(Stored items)
######
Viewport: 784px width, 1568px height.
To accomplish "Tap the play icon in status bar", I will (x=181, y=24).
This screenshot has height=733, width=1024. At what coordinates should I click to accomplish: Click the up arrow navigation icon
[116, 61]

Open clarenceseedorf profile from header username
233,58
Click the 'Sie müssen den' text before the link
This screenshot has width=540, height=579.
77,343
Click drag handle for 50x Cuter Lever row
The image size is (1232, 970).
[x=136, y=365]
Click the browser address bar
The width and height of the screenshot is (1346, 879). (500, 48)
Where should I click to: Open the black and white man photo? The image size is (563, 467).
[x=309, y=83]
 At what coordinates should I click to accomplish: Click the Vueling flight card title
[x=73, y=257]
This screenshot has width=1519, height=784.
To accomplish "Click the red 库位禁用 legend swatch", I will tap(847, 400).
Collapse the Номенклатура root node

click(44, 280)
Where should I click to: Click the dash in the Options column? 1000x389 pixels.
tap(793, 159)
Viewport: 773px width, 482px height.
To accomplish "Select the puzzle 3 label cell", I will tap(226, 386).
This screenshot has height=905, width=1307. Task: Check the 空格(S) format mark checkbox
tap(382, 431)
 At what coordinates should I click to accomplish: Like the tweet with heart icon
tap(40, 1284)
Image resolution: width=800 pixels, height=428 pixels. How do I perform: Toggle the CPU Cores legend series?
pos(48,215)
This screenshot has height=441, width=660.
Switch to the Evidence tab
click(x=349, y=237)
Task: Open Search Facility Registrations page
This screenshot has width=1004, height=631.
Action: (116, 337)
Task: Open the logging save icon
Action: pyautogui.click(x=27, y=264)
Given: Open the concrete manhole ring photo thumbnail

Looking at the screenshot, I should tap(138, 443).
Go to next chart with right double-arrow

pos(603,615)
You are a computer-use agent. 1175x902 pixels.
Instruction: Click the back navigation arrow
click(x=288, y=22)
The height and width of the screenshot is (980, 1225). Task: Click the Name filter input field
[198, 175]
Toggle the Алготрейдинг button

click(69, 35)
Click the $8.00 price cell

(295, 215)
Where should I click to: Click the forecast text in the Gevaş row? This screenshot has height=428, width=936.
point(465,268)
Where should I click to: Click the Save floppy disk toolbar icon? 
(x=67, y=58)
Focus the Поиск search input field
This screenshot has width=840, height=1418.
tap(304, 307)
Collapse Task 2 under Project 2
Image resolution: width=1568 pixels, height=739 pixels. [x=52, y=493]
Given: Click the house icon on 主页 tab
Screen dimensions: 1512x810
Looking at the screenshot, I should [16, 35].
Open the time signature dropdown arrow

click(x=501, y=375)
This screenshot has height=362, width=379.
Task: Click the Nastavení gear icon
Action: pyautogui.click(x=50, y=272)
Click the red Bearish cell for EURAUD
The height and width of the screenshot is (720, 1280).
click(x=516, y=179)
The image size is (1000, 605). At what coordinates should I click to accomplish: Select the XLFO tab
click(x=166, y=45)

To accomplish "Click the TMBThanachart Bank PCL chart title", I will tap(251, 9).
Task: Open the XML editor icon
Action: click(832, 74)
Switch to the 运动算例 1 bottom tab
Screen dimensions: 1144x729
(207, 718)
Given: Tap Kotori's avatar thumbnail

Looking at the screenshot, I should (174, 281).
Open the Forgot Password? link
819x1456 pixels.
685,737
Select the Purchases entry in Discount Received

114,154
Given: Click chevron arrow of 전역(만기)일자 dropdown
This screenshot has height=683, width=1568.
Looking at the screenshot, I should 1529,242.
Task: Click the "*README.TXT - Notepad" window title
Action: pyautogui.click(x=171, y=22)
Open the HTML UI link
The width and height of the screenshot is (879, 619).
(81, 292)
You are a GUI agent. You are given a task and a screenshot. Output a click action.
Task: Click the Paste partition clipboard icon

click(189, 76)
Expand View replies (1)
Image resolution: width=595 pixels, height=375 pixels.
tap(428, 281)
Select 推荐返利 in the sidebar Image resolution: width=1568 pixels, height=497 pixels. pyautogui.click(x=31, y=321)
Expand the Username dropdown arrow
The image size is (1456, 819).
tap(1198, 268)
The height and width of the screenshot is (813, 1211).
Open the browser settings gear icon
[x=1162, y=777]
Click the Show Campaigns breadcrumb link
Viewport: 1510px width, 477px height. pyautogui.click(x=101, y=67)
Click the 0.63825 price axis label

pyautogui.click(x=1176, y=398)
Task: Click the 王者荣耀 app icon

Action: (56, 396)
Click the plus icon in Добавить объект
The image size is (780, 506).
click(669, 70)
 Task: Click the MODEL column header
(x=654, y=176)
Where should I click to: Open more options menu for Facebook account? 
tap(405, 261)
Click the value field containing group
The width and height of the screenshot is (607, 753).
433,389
######
- Assignment
Pull every line containing "agent" out of the records.

- Exercise output
You are a computer-use agent. 1175x902 pixels.
You are a GUI agent. You are given a task and a screenshot. Output a click action.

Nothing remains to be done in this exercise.